INSTRUCTIONS FOR THE TASK. Copy exactly the lines of the data below that run from the line holding "Viewport: 175px width, 211px height." through the line holding "Click the Waseda", both ends included.

SUPPLIED INFORMATION.

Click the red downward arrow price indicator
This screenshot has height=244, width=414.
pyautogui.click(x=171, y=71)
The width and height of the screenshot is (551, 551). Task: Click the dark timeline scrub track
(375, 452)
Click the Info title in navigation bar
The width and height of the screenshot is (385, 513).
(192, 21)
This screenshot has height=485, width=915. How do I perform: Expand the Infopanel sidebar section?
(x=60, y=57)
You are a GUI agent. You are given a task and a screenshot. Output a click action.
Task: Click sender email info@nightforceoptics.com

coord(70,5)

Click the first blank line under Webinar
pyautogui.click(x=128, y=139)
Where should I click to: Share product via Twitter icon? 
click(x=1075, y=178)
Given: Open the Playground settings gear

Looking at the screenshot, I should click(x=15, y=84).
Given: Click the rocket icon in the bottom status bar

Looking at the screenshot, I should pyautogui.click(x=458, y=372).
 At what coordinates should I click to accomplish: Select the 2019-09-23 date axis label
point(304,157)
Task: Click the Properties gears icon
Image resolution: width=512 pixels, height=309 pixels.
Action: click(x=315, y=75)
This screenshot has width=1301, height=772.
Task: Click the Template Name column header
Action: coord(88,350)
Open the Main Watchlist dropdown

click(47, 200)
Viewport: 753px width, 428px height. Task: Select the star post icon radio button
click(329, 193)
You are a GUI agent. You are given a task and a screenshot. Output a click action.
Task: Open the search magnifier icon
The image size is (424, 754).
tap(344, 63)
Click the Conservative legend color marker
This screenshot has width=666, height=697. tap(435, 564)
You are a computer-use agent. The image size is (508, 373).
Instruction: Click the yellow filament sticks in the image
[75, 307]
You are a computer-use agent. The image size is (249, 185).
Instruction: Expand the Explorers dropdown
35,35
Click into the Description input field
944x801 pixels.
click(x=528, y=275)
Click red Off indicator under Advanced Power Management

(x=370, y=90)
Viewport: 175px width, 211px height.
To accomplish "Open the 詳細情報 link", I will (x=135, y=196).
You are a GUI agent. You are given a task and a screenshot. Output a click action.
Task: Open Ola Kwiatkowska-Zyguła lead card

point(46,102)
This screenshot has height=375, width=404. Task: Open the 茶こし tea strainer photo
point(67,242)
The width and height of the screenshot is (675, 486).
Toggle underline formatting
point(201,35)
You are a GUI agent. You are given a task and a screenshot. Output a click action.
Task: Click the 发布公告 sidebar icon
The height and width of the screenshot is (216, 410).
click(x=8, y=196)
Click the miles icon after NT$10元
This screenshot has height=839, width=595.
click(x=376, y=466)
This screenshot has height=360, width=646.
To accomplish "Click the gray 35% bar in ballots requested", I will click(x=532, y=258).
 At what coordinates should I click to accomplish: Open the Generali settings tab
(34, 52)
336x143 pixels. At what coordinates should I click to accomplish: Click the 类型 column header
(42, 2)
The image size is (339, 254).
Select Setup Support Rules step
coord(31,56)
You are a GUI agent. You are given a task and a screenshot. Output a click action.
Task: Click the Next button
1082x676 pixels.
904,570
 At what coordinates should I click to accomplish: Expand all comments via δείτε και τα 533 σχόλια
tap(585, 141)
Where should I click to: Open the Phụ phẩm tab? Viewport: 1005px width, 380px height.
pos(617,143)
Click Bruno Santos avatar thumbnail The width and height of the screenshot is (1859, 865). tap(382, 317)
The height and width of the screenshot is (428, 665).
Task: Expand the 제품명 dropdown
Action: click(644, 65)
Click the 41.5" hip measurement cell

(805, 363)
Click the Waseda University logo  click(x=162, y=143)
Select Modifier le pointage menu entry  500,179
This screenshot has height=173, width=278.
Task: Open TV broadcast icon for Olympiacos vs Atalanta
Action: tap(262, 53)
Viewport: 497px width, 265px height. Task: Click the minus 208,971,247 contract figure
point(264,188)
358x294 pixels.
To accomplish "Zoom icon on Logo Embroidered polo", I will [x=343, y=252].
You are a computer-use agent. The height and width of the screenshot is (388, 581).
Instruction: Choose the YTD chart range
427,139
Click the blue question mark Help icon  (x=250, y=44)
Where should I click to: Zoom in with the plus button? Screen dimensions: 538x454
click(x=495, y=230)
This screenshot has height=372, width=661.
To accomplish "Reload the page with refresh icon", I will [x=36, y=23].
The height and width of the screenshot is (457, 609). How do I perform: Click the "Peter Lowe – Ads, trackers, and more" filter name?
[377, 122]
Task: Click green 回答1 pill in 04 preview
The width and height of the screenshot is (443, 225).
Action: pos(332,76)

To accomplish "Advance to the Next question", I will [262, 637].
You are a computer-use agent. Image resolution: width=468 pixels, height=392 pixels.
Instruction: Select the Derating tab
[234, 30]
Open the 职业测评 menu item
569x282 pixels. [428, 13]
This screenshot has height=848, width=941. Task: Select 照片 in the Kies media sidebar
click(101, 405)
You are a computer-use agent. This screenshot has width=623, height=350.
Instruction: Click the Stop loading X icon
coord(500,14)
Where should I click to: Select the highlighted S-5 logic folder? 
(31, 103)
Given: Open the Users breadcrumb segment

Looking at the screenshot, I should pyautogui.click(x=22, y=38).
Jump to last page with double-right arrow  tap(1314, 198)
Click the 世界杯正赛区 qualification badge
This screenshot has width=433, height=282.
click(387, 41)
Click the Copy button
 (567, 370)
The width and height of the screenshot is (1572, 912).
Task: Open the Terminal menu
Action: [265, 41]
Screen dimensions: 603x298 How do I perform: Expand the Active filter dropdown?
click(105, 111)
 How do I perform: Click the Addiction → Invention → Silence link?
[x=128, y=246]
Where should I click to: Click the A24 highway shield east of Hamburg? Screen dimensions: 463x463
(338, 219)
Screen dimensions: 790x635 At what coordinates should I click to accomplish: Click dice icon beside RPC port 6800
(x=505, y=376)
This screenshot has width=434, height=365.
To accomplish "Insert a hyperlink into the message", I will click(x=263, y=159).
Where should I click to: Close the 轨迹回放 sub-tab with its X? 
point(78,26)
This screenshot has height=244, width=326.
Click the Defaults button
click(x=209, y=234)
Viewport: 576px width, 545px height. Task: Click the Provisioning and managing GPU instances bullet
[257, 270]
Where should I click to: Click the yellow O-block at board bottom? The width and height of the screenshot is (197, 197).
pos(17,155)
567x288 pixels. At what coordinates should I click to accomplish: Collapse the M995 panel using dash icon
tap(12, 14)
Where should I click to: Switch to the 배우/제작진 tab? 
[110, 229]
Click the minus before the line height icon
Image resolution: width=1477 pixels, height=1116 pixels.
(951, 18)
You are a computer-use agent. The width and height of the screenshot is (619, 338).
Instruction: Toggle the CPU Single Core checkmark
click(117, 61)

EXERCISE OUTPUT.
Viewport: 175px width, 211px height.
To accomplish "Open the 詳細情報 link", I will (x=135, y=196).
You are a GUI agent. You are given a task and a screenshot. Output a click action.
Task: Open Ola Kwiatkowska-Zyguła lead card

point(46,102)
This screenshot has height=375, width=404. Task: Open the 茶こし tea strainer photo
point(67,242)
The width and height of the screenshot is (675, 486).
Toggle underline formatting
point(201,35)
You are a GUI agent. You are given a task and a screenshot. Output a click action.
Task: Click the 发布公告 sidebar icon
The height and width of the screenshot is (216, 410).
click(x=8, y=196)
Click the miles icon after NT$10元
This screenshot has height=839, width=595.
click(x=376, y=466)
This screenshot has height=360, width=646.
To accomplish "Click the gray 35% bar in ballots requested", I will click(x=532, y=258).
 At what coordinates should I click to accomplish: Open the Generali settings tab
(34, 52)
336x143 pixels. At what coordinates should I click to accomplish: Click the 类型 column header
(42, 2)
The image size is (339, 254).
Select Setup Support Rules step
coord(31,56)
You are a GUI agent. You are given a task and a screenshot. Output a click action.
Task: Click the Next button
1082x676 pixels.
904,570
 At what coordinates should I click to accomplish: Expand all comments via δείτε και τα 533 σχόλια
tap(585, 141)
Where should I click to: Open the Phụ phẩm tab? Viewport: 1005px width, 380px height.
pos(617,143)
Click Bruno Santos avatar thumbnail The width and height of the screenshot is (1859, 865). tap(382, 317)
The height and width of the screenshot is (428, 665).
Task: Expand the 제품명 dropdown
Action: click(644, 65)
Click the 41.5" hip measurement cell

(805, 363)
Click the Waseda University logo  click(x=162, y=143)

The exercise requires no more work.